== ESTRATTO DEL TESTO

Un viaggio come una lunga cottura a fuoco lento, un ragù di esperienze. E quando, all’improvviso la sua Vespa ha detto basta ha capito che era il suo nuovo inizio

Federica Dolce
Avvocato e scrittrice
  • 16 giugno 2025

Nunzio Cona sulla sua Vespa

Se pensate che i sogni si realizzino solo tra le pareti di una cucina stellata, vi sbagliate di grosso. A volte, nascono sul sellino logoro di una Vespa, sotto il sole cocente di Palermo, tra il profumo delle arancine e il rombo stanco di un motore che ha già "macinato" tanti chilometri.

È così che comincia l’ avventura di Nunzio Cona: uno chef con la Sicilia nel cuore e un’idea folle in testa – attraversare l’Italia fino alla Spagna, fermandosi a cucinare, assaggiare e imparare, chilometro dopo chilometro.

La storia di Nunzio inizia a Palermo, ma si muove tra il Piemonte e Milano già da piccolo, seguendo la stagionalità del lavoro del padre carpentiere.

Un’infanzia da pendolare che lo abitua presto all’idea che "fuori dalla Sicilia c’è un altro mondo, c’è qualcosa in più da scoprire". C’è chi per dimenticare prende un treno, chi parte in aereo… e poi c’è Nunzio Cona, che ha preso una Vespa.

«Avevo vent’anni quando è morto mio padre, sul lavoro. Non riuscivo a digerire quella perdita. Così sono andato a riprendere la sua vecchia Vespa lasciata in Sicilia e ho iniziato a viaggiare. Per non pensare troppo. Per respirare».

E così parte. Su due ruote. Senza una meta precisa. Solo con la fame di vita, di esperienze. E ovviamente, anche di sapori. La sua Vespa – ereditata dal padre – non era nuova, né tantomeno affidabile. Ma aveva il rombo delle cose vissute, quello che ti dice che, anche se non sai dove finirai, sarà un viaggio che cambierà tutto. E così è stato. Napoli, Roma, Firenze, Marsiglia… Ogni città è stata una lezione a cielo aperto.

Nunzio non ha solo assaggiato, ha lavorato nelle cucine, ha toccato con mano la pasta fatta a mano delle nonne romane, ha respirato il profumo della bergamotta calabrese, ha stretto tra le dita il tartufo di Alba. Ha scoperto i fondi della cucina francese, i segreti delle cotture lente, le salse che non si improvvisano.

====

■ ISTRUZIONI
Riscrivi il passo dell'articolo sul viaggio in Vespa di Nunzio Cona compreso tra "Federica Dolce" e "chilometro dopo chilometro.", estremi inclusi, sostituendo "Palermo" con "Catania". Il materiale riportato qui sotto non ha alcun ruolo in questo esercizio.

== DATI FORNITI

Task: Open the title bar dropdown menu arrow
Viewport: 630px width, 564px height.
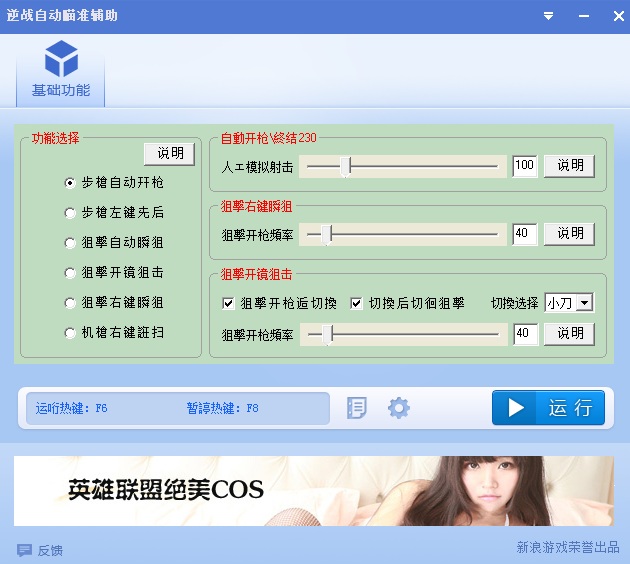Action: pyautogui.click(x=548, y=16)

====

■ RISPOSTA
Federica Dolce
Avvocato e scrittrice
  • 16 giugno 2025

Nunzio Cona sulla sua Vespa

Se pensate che i sogni si realizzino solo tra le pareti di una cucina stellata, vi sbagliate di grosso. A volte, nascono sul sellino logoro di una Vespa, sotto il sole cocente di Catania, tra il profumo delle arancine e il rombo stanco di un motore che ha già "macinato" tanti chilometri.

È così che comincia l’ avventura di Nunzio Cona: uno chef con la Sicilia nel cuore e un’idea folle in testa – attraversare l’Italia fino alla Spagna, fermandosi a cucinare, assaggiare e imparare, chilometro dopo chilometro.